Chocolate Parfait and Raspberry Mirror

5 from 5 votes
Prep Time 30 minutes
Cook Time 30 minutes
Rest Time 3 hours
Total Time 4 hours
Course Dinner
Cuisine European
Servings 5 people
Calories 251 kcal


For the chocolate parfait:

  • 120 g Sugar
  • 40 g Water
  • 6 Pc. Egg yolk
  • 40 g Sugar
  • 240 g Dark couverture chocolate
  • 500 g Cream

For the raspberry mirror:

  • 200 g Raspberries
  • 5 tsp Sugar
  • 1 tbsp Lemon juice


The chocolate parfait:

  • Boil 120g sugar and 40g water so that the sugar dissolves.
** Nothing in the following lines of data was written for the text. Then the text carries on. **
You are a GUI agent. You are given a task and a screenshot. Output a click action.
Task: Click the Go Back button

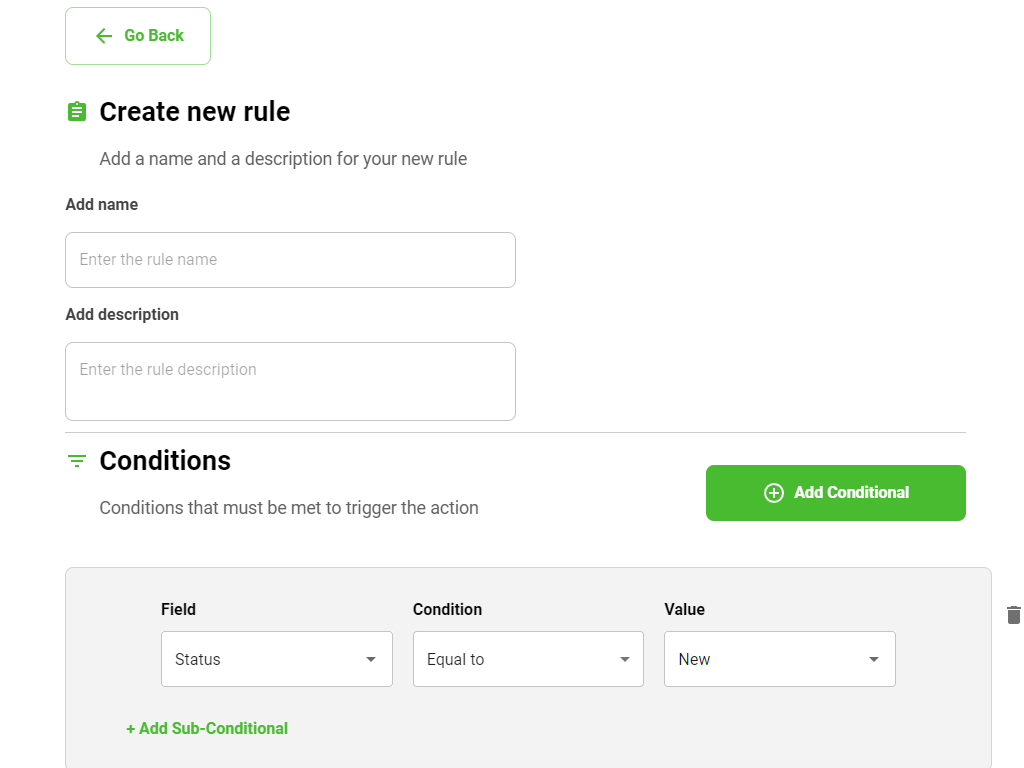pyautogui.click(x=137, y=36)
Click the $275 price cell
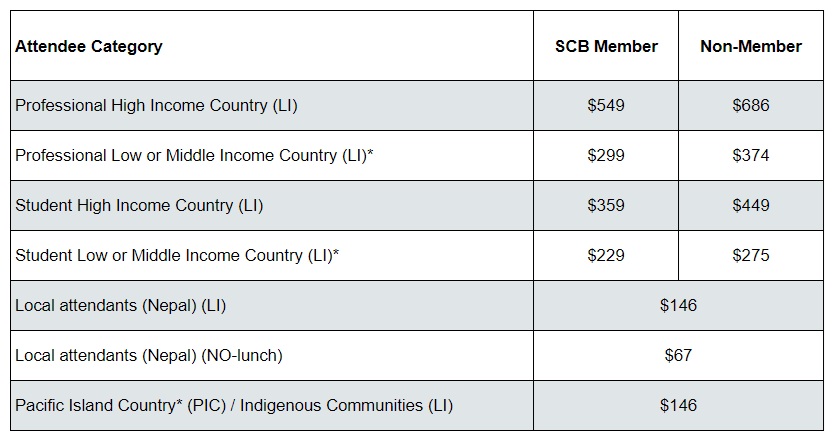This screenshot has width=835, height=444. pyautogui.click(x=751, y=255)
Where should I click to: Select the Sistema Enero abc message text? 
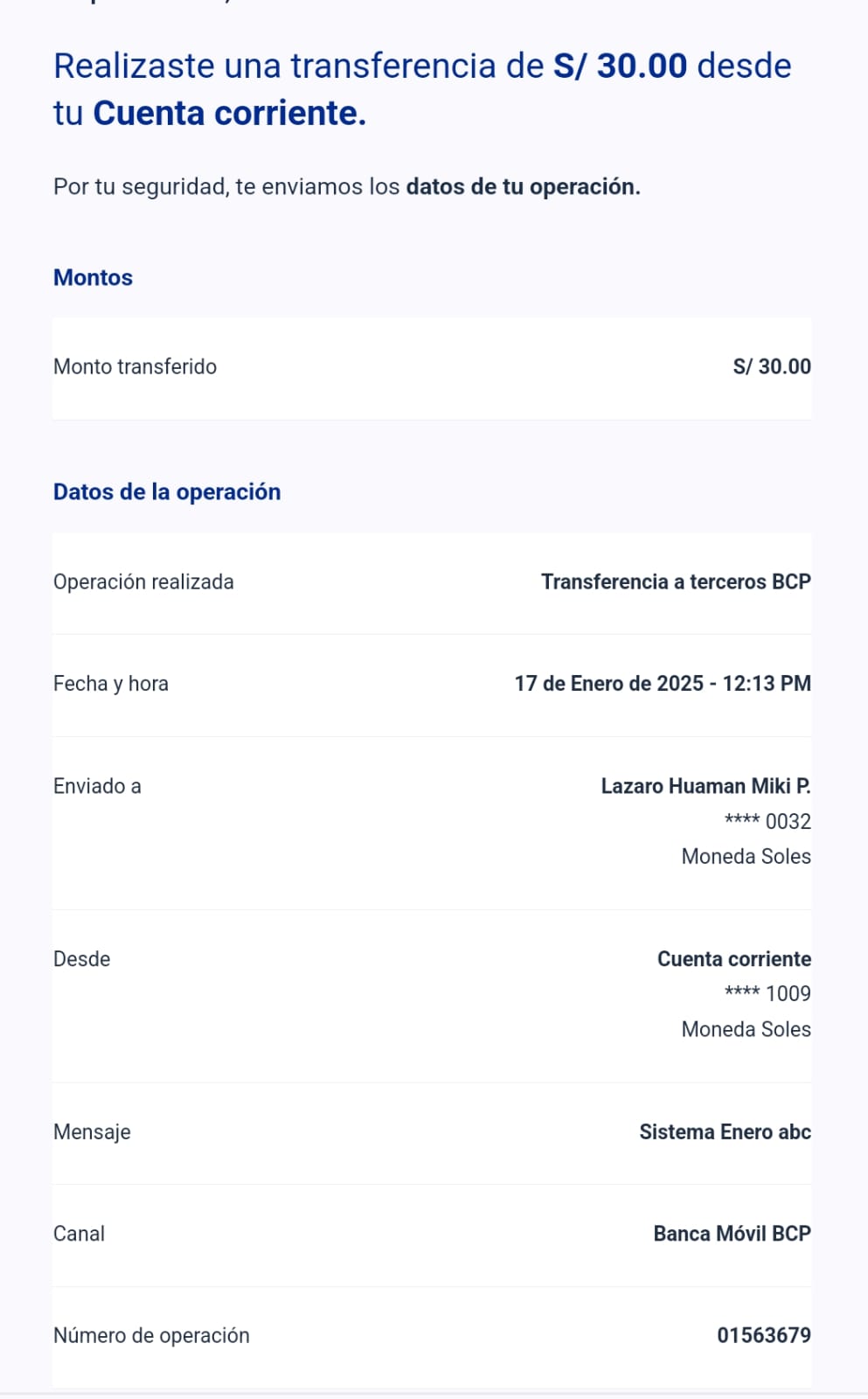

Then put the egg yolks and 40g sugar in a bowl and beat everything until frothy. Slowly stir in the sugar water and continue to beat until frothy.
  • Melt the couverture in a water bath. Meanwhile, whip the cream in a bowl until stiff. Then slowly stir in the melted couverture in the bowl with the frothy egg yolk.
  • When everything is well mixed, the cream can be folded in. The finished mass can then be placed in a silicone mold and must be in the freezer for at least 3 hours.

The raspberry mirror:

  • For the raspberry topping, wash the raspberries first. Then the raspberries can be pureed in a bowl and refined with the sugar and lemon juice.
  • Finally, the raspberries are passed through a sieve and placed in the refrigerator.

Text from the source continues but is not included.